Step 4: Query the historical snapshot

Read the table as it existed at 2021-08-31 14:00:00—after the rows were created but before they were updated.

SELECT * FROM products AS OF TIMESTAMP '2021-08-31 14:00:00';
+---------+-----------+---------+---------------------+
| prod_id | prod_name | cust_id | createtime          |
+---------+-----------+---------+---------------------+
|     101 | Book      |       1 | 2021-08-31 13:51:22 |
|     102 | Apple     |       1 | 2021-08-31 13:51:24 |
|     103 | Beef      |       2 | 2021-08-31 13:51:26 |
|     104 | Bread     |       3 | 2021-08-31 13:51:27 |
|     105 | Cheese    |       4 | 2021-08-31 13:51:29 |
+---------+-----------+---------+---------------------+
5 rows in set (0.00 sec)

Limitations

  • Single-table queries only. Avoid using flashback queries in complex queries that involve JOINs or subqueries. Although the syntax supports multi-table queries, performance degrades for complex joins.

  • Primary key required. Flashback queries rely on the primary key. Querying on a secondary index falls back to a full table scan, which reduces performance.

  • Snapshot reads only. Flashback queries work with snapshot reads. Locking reads return the error This query in backquery is not a consistent read, please check.. The following statement types trigger a locking read and are not supported:

    -- S LOCK (REPEATABLE-READ isolation level or higher)
    INSERT INTO t1 SELECT * FROM t2
    REPLACE INTO t1 SELECT * FROM t2
    UPDATE t SET ... FROM (SELECT ...) AS h
    CREATE TABLE t1 AS SELECT * FROM t2
    
    -- S LOCK
    UPDATE t1 JOIN (SELECT ...) t2 ON ... SET ...
    SELECT * FROM t LOCK IN SHARE MODE
    
    -- X LOCK
    SELECT * FROM t FOR UPDATE
  • DDL operations break historical access. After you perform a DDL operation, you cannot run a flashback query on the data that existed before the operation. If you try to query this data, the system might return the error Backquery primary key invisible.

  • 100,000-version limit per row. Each row can have at most 100,000 historical versions. Queries on rows that exceed this limit return record undo history version exceed limit.

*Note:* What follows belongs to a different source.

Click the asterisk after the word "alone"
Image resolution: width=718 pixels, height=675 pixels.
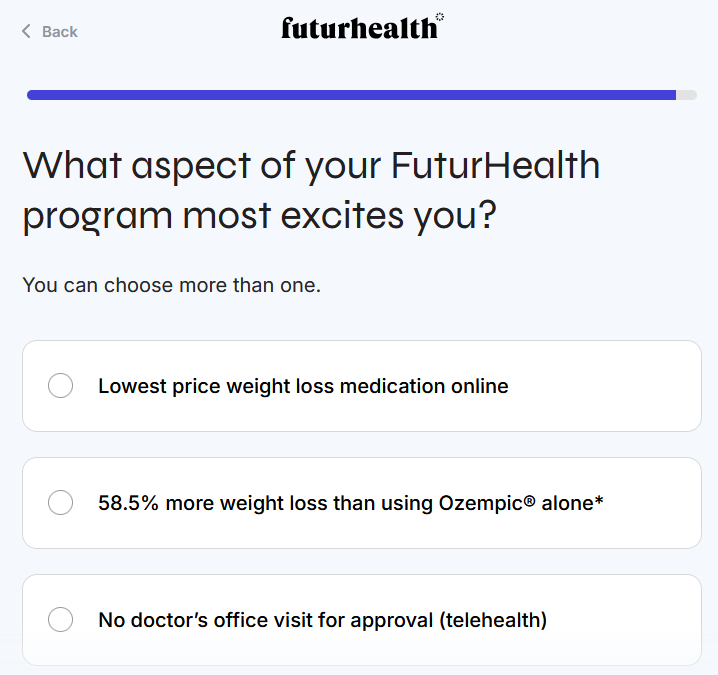tap(599, 501)
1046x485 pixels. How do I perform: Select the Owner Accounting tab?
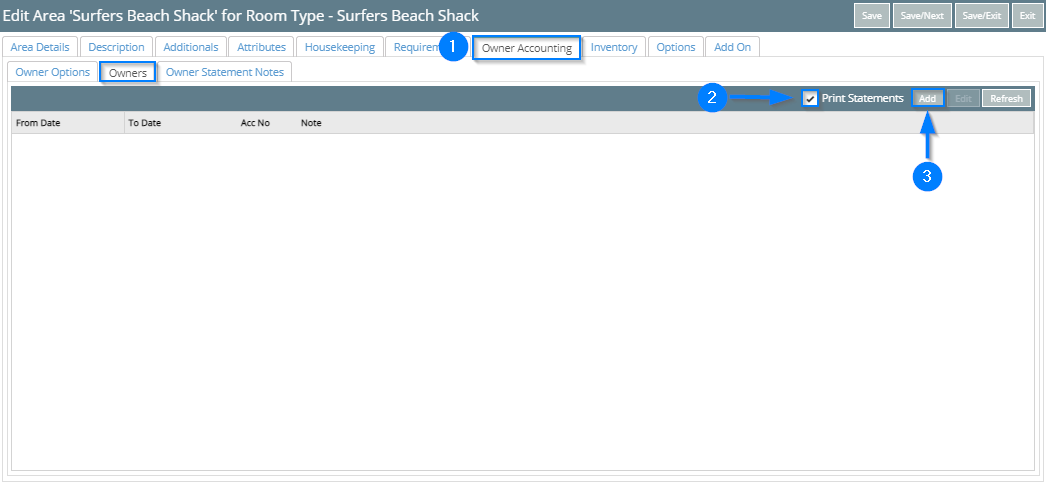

  • Deleted tables. A flashback query can read a table deleted after the feature was enabled, but not one deleted before it was enabled.

  • Undo log growth. Enabling flashback query causes Undo tablespace to grow within the configured time window, and further in BLOB scenarios. This growth can slightly reduce write performance. Monitor Undo tablespace usage and tune innodb_backquery_window and innodb_backquery_capacity_limit to balance query range against storage overhead.